Canadian Economy Faces Growing Headwinds
According to the Bank of Canada, the Canadian economy is being hurt by the war in Iran. The conflict has juiced energy prices and disrupted global supply chains, weighing the global economy down and increasing inflation.
In April, Canada’s inflation rate increased to 2.8%, up from a 2.4% increase in March. The Bank of Canada blamed rising inflation on soaring energy and gasoline prices. Energy prices ripped 19.2% higher on an annual basis in April after rising just 3.9% in March.
While Macklem does not believe that the Canadian economy has slipped into a recession, the economy is experiencing flat growth, which doesn’t mean much to the average Canadian.
In the first quarter, Statistics Canada announced that gross domestic product (GDP) contracted 0.1% on an annualized basis.
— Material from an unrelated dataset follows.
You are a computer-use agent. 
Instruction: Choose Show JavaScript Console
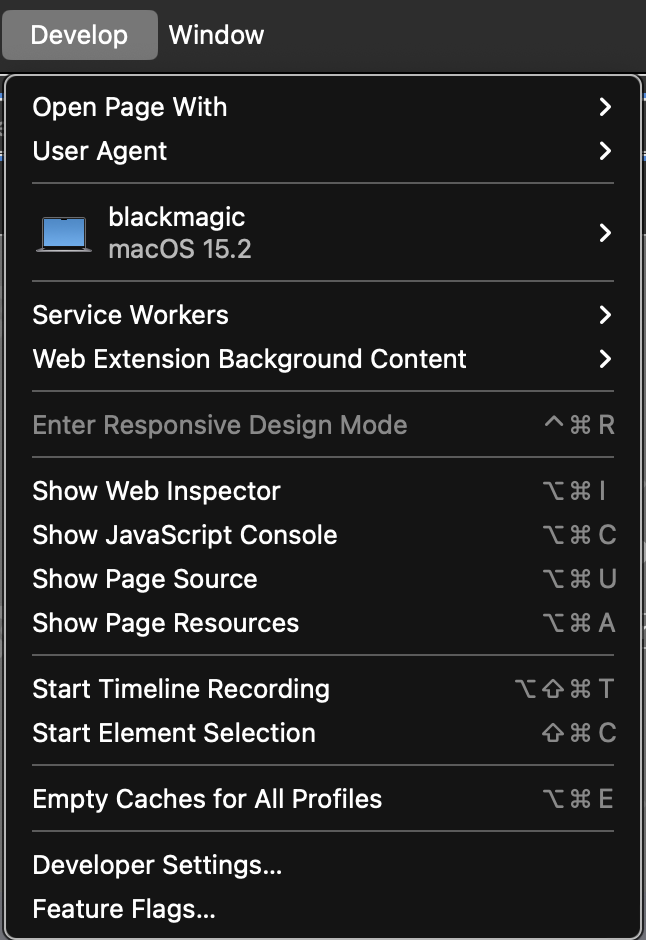(184, 535)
Analysts expected first-quarter GDP to advance 1.5%.
This comes after fourth-quarter 2025 GDP fell 0.2%. Two consecutive quarters of falling GDP is commonly referred to as a technical recession, although economists also consider factors such as employment, income, industrial production, and consumer spending when assessing the overall health of the economy.
With flat economic growth, whether we’re technically in a recession or not is of little consolation to Canadians. In addition to being the only economy in the G7 that is in a technical recession, Canada is also home to the worst household debt in the G7. Canadian households owe $1.80 in debt for every dollar of disposable income. Canada also has the second worst unemployment rate in the G7, at 6.6%.
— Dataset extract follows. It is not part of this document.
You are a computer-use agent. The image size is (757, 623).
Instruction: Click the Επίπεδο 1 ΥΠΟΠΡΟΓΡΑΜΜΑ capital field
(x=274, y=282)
Bank of Canada Interest Rate Forecast
While the Bank of Canada has held interest rates at 2.25% since October 2025, a level at which many believe rates will be held throughout the rest of the year, there’s actually an increasing possibility that the central bank could make a move, in either direction, when it meets again on September 2.
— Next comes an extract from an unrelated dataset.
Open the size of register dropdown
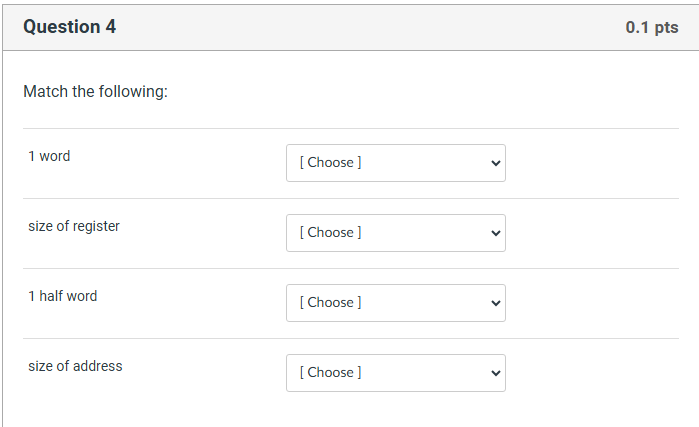 tap(395, 233)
The Bank of Canada is just waiting on more data to balance out economic risks. Central banks increase interest rates when they want to cool an economy and bring inflation down, and they lower them when they want to energize a sluggish economy. The Canadian central bank is in the unenviable position of facing higher inflation and a weak economy.
By September, though, the Bank of Canada will have more concrete data on the state of the economy and the impact of the ongoing trade war with the U.S. and negotiations with the Canada-U.S.-Mexico Agreement (CUSMA). Macklem will also have a better understanding of whether inflation has moved beyond gasoline prices to impact other consumer prices.
If the first instance persists, the Bank of Canada could be forced to cut interest rates, if it’s the latter situation, the central bank could raise rates.